Mechanism of Pitting and Non-Pitting edema

This was a topic which I found very difficult to comprehend even though the concept behind it was very easy. It is customary to mention about edema in general examination and if it is present, examiners can take the viva to any system quite easily. The differential diagnosis of both pitting and non-pitting edema was difficult to remember. Later when I understood the mechanism, it became easy. I will here explain in simple words the mechanism of both types of edemas.
When fluid flows through the vessel, a small amount of it reaches the extra-vascular space and this fluid is drained back into the venous system by the lymphatic vessels. Also, it is important to mention that along with fluid, some proteins also leak out into third space. This is the normal process happening in our body. The amount of fluid reaching the interstitial space depends on the hydrostatic pressure and oncotic pressure present inside the blood vessels.  Hydrostatic pressure forces the fluid to go out and oncotic fluid pulls fluid into the blood vessel. In normal condition, lymphatics can drain back both the fluid and proteins reaching the third space.
Fluid accumulates more due to various causes which, in one way or the other involve renal (ex. Nephrotic syndrome, due to loss of proteins through urine thereby decreasing the oncotic pressure), hepatic (liver produces albumin and in case of chronic liver injury, hypoalbuminemia can occur which will eventually result in decreased oncotic pressure) or cardiovascular system (ex. Congestive heart failure where heart is unable to pump the blood leading to fluid accumulation thereby causing increased hydrostatic pressure). When this fluid accumulation exceeds the capacity of lymphatics, edema appears. But the protein leak is not totally dependent on hydrostatic pressure and oncotic pressure. It is dependent on size and charge of the proteins. So the pressure changes won’t cause more protein accumulation. We get pitting edema in this case, because the tissues filled with fluid yield easily on pressing.
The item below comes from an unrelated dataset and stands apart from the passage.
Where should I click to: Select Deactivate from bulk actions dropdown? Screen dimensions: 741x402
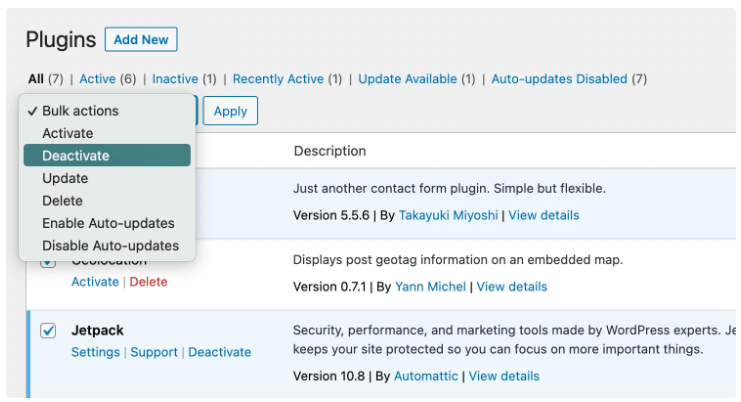pos(107,155)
When there is lymphatic obstruction due to any cause (filariasis, malignancy), the drainage of both fluid as well as proteins back to the venous system is affected. Now more and more fluid and proteins accumulate in the interstitial space leading to edema. In this case, the swelling won’t yield on pressing because of the increased protein content. So we call it as non-pitting type of edema.

So, by differentiating edema into these two kinds, we can rule out or rule in some diseases. Cardiovascular, renal and hepatic causes usually presents as pitting edema.  So, the take home message is that, lymphatic obstruction causes non-pitting type of edema whereas hydrostatic and oncotic pressure changes cause pitting edema.

It is due to increased levels of TSH (ex. In hypothyroidism) in the body which will stimulate fibroblasts, resulting in increased deposition of glycosaminoglycans and mucopolysaccharides. This will lead to swollen appearance of the tissue. It is usually a non-pitting type of edema. It can be seen in Graves’ disease also.